Sundance, the boar who had eloped with his lady-friend - unfortunately christened Butch earlier in the week, owing to confusion over the sow's gender - had been finally captured on Friday night with the aid of an RSPCA marksman.

After spending the night recovering from the effects of a tranquilliser dart at a vet's in Malmesbury, Wiltshire, he was chauffeur-driven by the Daily Mail to join Butch at an animal sanctuary at Kington Langley, near Chippenham.

After a comic chase across fields and rivers, featuring wild packs of reporters and television crews, a SWAT team from the newspaper saved her bacon on Thursday.

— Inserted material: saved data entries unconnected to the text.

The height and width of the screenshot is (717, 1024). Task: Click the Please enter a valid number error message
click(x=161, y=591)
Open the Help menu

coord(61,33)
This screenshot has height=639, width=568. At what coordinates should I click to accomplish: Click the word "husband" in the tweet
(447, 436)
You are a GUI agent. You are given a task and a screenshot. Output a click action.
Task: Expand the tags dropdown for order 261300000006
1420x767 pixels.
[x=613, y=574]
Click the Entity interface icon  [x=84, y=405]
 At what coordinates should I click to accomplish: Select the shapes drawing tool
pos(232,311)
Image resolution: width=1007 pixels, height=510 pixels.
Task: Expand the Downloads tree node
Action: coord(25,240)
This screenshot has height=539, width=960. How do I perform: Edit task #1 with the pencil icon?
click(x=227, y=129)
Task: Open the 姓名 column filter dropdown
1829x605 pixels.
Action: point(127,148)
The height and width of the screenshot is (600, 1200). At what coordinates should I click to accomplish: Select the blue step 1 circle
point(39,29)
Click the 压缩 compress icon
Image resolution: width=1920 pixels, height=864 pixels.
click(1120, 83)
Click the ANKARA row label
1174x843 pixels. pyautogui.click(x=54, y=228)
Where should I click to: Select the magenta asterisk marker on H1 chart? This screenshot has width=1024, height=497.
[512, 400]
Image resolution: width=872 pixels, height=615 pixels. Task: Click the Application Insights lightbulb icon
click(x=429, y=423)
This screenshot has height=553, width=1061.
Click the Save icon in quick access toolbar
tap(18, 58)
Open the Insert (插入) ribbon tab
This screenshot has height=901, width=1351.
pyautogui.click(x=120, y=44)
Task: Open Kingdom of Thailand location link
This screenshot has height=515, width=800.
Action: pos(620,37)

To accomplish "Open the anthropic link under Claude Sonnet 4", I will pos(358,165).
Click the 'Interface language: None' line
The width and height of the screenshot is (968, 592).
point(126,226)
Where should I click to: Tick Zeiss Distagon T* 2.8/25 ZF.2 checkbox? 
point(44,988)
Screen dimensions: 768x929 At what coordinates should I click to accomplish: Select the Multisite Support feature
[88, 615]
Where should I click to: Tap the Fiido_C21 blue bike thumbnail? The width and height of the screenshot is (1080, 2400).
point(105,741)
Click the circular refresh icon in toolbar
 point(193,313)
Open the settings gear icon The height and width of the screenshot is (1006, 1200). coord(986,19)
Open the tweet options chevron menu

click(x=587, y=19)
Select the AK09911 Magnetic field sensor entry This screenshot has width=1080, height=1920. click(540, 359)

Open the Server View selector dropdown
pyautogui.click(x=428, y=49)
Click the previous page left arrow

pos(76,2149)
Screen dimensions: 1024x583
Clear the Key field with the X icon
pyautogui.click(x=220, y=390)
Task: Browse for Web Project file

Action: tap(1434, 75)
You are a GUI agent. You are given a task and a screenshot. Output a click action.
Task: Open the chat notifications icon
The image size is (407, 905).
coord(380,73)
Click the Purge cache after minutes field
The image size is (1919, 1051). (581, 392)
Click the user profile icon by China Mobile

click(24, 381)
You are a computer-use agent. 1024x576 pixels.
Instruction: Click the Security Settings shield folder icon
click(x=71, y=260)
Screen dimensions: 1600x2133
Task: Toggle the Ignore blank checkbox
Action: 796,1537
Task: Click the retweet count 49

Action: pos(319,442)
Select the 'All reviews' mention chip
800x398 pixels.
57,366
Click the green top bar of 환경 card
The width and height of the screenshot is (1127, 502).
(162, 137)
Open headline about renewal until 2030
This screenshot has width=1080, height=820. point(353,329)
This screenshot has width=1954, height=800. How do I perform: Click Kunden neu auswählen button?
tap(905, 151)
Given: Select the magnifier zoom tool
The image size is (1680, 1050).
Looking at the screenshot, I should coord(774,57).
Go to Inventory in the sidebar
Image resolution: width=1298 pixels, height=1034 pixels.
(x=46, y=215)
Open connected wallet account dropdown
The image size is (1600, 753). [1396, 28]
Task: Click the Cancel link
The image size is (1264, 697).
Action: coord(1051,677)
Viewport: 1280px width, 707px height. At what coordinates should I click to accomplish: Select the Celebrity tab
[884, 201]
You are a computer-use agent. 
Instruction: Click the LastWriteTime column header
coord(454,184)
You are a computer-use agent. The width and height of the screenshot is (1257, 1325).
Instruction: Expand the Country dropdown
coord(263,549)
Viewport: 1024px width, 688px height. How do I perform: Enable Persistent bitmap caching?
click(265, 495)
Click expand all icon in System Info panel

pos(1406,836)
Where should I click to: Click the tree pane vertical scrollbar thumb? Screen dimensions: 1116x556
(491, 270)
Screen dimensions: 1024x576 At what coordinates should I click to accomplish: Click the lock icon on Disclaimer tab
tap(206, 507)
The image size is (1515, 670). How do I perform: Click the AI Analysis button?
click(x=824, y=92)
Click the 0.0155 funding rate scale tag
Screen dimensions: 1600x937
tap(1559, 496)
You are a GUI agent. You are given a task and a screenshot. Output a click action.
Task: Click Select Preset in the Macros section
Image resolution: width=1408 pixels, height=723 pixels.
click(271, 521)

As it emerged last night that the porcine pair are to be immortalised as soft toys by a Basildon company, their owner, Arnoldo Dijulio, who had condemned them to die at Newman's slaughterhouse in Malmesbury, denied having accepted pounds 15,000 from the Daily Mail for the pair. On Thursday, 8 January, the rindy refuseniks had given the slaughterhouse the slip by wriggling through a hole in the perimeter fence, swimming across the flooded River Avon and wobbling in a northerly direction as fast as their trotters could carry them. By that weekend, the finely honed snouts of Fleet Street had picked up the scent, and, within days, a ragged but highly mobile posse of hacks, villagers, TV crews, police officers and animal rights activists were in hot pursuit.

As chase became crusade, so the price of the pair rose from pounds 50 each to, at one point, the truffle-snuffling pounds 15,000 reportedly offered to save the beasts from the chopper. By Wednesday, boundless acres of Wiltshire agri-desert were alive with the squelch of tabloid reporters' Gucci slip- ons.

After the Daily Mail nabbed Butch, rival reporters attempted entrapment - in the form of Samantha, a comely, 60-stone Tamworth - to lure Sundance from his lair. Despite assurances from an expert that hogs are hot for it, Sundance decided that a Wiltshire thicket on a wet winter weekday was neither the time nor the place for love, and Samantha left. Hours later, he was tracked down to a garden where, after being pursued until dark, he once more scuttled away triumphant.

Finally, on Friday, the Tamworth One met his Waterloo in the shape of the RSPCA marksman.